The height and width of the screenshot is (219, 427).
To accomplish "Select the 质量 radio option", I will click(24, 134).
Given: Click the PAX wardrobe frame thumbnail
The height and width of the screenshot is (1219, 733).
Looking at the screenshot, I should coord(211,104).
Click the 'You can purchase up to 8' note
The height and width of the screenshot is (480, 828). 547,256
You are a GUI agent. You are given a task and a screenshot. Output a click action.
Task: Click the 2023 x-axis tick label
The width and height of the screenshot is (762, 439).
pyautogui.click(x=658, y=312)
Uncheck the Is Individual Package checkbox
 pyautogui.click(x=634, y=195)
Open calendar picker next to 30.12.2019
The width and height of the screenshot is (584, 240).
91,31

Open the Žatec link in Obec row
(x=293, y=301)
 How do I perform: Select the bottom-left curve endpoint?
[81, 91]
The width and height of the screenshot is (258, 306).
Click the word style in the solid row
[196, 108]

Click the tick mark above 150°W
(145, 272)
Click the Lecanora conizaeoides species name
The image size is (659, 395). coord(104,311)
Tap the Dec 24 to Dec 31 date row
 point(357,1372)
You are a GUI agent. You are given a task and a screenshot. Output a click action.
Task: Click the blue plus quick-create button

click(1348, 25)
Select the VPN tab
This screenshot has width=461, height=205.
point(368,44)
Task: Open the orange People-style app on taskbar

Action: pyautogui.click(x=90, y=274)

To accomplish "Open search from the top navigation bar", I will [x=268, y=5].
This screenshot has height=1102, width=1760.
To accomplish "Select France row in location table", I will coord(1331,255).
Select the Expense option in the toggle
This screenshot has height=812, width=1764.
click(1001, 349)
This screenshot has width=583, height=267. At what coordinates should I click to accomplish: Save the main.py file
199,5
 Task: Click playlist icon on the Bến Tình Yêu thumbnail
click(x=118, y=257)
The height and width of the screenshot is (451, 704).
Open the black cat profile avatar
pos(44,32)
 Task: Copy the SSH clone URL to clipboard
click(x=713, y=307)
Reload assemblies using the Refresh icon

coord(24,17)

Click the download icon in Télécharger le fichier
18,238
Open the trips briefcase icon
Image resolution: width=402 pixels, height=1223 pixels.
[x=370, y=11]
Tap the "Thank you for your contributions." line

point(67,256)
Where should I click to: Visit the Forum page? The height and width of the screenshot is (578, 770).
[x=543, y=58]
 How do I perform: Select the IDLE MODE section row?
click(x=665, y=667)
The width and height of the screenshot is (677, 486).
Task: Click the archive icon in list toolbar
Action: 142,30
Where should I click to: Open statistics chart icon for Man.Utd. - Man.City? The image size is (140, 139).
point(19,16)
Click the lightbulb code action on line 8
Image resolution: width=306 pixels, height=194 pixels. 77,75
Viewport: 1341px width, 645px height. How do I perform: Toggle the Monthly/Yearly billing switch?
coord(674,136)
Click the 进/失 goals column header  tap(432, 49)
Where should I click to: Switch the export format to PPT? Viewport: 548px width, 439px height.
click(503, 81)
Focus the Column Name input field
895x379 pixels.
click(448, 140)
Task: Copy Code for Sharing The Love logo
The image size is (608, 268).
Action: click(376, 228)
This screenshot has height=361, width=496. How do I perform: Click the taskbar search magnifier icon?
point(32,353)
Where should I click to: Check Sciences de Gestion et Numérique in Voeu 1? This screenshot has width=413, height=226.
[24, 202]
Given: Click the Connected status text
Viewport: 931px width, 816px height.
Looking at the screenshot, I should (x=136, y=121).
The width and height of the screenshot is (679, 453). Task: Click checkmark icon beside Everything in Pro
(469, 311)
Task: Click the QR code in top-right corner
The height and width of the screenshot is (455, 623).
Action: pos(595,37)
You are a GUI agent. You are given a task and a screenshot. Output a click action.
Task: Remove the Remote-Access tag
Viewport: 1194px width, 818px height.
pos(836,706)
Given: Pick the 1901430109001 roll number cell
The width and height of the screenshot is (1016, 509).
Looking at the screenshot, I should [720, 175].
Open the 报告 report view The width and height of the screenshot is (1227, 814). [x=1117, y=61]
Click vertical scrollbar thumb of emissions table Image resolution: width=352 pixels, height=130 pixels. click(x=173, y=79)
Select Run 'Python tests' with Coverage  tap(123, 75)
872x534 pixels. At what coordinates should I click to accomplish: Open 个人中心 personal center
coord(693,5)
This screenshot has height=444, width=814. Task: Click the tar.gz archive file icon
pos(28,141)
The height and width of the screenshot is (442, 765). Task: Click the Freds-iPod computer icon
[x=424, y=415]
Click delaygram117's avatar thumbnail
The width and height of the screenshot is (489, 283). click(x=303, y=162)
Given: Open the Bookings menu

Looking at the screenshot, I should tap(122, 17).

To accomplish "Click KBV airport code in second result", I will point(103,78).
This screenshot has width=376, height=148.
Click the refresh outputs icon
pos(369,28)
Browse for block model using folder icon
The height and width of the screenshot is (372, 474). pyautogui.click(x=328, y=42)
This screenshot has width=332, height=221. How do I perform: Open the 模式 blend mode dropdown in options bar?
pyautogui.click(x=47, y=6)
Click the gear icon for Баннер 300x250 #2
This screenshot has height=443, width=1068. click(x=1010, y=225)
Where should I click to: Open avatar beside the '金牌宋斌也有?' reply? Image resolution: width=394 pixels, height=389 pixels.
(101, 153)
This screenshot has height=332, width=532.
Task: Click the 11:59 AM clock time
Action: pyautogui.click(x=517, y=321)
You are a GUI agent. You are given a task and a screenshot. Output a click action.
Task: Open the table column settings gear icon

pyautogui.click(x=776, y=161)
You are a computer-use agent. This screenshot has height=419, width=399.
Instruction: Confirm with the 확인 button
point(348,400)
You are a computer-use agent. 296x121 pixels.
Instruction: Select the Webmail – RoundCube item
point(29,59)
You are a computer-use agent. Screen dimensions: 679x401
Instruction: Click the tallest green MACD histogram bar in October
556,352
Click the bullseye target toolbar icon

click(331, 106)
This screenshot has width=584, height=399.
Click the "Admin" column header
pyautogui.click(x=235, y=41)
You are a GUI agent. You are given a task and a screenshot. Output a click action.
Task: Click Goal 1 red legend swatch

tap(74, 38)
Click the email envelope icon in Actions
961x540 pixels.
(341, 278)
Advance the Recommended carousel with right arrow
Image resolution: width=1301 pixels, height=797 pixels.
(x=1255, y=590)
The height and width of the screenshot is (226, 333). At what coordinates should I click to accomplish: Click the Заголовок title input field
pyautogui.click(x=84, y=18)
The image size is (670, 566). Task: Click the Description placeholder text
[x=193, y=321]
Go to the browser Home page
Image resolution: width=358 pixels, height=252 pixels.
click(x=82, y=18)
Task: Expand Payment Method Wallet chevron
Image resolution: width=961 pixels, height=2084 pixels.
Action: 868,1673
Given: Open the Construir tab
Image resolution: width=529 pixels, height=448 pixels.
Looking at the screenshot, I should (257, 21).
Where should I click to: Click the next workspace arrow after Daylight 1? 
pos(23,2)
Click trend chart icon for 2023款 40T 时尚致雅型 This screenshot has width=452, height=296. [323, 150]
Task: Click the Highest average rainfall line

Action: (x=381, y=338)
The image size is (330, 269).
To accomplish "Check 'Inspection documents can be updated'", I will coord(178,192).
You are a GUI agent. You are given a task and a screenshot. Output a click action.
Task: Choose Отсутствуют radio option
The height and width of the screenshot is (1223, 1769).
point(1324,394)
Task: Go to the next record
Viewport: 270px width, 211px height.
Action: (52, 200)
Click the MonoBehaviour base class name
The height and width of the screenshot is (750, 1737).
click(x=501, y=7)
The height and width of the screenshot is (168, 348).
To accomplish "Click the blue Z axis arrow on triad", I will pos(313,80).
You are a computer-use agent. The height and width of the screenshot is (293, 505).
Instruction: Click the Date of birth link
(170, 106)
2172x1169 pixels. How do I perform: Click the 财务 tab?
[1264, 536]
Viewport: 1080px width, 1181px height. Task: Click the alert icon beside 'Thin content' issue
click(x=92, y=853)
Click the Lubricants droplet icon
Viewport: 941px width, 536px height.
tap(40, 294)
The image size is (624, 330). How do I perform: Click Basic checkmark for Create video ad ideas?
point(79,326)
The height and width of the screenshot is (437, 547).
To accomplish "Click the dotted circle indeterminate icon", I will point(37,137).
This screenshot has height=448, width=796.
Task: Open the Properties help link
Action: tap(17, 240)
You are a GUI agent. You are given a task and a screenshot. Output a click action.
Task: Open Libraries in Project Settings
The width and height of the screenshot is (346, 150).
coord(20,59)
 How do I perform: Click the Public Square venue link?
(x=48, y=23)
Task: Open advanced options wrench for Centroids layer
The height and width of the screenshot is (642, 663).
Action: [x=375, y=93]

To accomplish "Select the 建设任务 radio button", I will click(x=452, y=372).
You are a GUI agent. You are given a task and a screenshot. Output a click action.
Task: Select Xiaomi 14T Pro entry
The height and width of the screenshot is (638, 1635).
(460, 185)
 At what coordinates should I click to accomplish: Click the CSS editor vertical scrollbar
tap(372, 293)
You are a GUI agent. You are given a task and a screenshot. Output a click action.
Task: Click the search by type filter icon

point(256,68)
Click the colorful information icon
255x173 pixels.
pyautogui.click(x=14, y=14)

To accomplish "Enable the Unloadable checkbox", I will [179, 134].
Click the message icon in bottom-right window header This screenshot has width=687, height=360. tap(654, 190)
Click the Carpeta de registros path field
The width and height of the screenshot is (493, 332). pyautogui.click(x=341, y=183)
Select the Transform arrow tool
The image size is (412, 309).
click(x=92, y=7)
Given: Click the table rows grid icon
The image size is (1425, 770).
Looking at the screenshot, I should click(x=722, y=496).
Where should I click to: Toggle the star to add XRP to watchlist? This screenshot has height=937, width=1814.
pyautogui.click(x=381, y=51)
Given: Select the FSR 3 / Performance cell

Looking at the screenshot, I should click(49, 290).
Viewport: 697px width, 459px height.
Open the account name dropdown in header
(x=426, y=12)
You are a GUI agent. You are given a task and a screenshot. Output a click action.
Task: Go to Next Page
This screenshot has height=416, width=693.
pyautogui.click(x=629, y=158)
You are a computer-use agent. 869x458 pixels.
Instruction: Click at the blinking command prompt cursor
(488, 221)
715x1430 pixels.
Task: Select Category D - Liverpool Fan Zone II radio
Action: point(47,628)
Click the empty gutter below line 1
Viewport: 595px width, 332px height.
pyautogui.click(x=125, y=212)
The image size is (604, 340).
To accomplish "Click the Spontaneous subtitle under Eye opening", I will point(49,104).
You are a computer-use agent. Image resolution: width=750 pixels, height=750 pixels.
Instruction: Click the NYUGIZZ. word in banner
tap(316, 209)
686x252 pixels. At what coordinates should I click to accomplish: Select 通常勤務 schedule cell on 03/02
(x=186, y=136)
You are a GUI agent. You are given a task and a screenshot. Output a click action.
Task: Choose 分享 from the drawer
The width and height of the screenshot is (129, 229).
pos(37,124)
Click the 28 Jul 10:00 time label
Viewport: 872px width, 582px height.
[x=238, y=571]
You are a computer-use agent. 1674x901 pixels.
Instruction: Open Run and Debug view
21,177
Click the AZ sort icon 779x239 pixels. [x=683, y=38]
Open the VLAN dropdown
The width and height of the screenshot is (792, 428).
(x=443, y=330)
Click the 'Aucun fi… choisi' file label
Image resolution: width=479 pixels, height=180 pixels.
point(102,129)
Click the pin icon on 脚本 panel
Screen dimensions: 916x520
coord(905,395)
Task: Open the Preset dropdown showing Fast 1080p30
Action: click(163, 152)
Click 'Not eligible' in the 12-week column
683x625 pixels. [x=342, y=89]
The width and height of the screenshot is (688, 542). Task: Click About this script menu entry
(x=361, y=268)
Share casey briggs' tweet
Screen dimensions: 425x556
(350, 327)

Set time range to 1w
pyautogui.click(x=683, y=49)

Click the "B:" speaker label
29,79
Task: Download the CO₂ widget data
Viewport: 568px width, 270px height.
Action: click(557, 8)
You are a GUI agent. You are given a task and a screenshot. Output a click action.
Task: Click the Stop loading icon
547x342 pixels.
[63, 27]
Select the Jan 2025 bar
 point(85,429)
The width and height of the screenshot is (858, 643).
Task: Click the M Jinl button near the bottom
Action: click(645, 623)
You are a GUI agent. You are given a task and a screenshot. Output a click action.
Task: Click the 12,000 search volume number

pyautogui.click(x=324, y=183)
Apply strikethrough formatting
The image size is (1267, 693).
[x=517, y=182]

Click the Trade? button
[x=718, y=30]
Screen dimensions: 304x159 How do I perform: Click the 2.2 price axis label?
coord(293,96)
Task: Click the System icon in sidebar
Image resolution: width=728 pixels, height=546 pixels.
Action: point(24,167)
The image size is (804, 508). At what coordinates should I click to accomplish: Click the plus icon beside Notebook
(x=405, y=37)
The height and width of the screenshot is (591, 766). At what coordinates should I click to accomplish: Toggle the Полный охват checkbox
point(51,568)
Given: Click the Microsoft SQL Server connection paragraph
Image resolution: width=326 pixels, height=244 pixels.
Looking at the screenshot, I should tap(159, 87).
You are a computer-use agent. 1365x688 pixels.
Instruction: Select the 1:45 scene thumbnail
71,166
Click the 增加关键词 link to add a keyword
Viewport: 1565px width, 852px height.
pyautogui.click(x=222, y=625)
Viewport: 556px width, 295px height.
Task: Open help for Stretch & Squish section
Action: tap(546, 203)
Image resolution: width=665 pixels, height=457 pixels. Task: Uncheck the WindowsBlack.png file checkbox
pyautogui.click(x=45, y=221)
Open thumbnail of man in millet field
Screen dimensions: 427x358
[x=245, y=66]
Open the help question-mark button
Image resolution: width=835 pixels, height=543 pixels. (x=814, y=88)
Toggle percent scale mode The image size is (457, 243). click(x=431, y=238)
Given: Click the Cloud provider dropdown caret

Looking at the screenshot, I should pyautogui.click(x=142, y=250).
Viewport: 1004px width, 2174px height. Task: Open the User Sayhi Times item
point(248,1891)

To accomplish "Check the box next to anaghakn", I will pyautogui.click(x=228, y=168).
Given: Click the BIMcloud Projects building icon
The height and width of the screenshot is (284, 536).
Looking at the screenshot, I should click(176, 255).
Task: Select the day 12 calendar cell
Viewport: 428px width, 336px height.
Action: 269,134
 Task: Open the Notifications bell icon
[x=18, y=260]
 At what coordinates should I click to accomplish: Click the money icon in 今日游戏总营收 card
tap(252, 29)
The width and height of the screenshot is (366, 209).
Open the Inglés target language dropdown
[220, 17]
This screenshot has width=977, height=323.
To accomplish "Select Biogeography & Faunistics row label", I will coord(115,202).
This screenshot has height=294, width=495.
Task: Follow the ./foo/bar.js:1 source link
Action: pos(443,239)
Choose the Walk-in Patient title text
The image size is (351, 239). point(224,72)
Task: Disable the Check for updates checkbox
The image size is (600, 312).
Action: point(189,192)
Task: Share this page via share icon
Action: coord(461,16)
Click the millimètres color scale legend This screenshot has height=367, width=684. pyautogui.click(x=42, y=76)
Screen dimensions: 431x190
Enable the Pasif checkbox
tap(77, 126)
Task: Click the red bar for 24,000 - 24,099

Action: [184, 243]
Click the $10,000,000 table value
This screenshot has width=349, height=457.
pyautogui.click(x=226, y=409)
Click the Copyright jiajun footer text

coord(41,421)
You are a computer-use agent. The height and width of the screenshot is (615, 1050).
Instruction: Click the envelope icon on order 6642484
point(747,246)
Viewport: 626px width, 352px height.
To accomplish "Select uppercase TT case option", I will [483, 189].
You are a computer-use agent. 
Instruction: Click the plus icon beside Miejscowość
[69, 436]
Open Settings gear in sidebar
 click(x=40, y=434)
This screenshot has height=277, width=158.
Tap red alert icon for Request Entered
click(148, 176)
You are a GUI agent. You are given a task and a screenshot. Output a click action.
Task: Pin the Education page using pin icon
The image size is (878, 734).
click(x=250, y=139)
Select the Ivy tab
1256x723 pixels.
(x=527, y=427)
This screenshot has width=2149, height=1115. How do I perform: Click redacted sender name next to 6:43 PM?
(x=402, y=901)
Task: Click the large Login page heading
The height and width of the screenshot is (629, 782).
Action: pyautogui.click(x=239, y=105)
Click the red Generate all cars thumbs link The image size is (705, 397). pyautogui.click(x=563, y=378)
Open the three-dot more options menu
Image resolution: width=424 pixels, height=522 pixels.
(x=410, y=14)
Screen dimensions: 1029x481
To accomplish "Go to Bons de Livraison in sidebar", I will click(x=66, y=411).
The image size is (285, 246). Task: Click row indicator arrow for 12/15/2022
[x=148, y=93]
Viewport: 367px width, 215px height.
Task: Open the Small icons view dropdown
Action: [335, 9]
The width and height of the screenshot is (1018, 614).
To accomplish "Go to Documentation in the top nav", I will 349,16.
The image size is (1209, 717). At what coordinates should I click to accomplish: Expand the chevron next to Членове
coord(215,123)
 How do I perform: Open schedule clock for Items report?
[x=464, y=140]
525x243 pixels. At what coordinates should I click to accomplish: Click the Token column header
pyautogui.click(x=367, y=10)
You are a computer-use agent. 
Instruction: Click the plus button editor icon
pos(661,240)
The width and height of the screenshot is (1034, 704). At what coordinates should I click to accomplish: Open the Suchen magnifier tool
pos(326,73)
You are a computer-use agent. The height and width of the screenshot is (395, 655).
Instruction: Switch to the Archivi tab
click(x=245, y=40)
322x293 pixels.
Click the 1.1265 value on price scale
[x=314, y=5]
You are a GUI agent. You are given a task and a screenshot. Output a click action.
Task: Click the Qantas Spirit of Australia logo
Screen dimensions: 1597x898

What is required:
Please find each line in the records above that holds the word "from", and copy it.

Written response:
To accomplish "Open search from the top navigation bar", I will [x=268, y=5].
Task: Choose 分享 from the drawer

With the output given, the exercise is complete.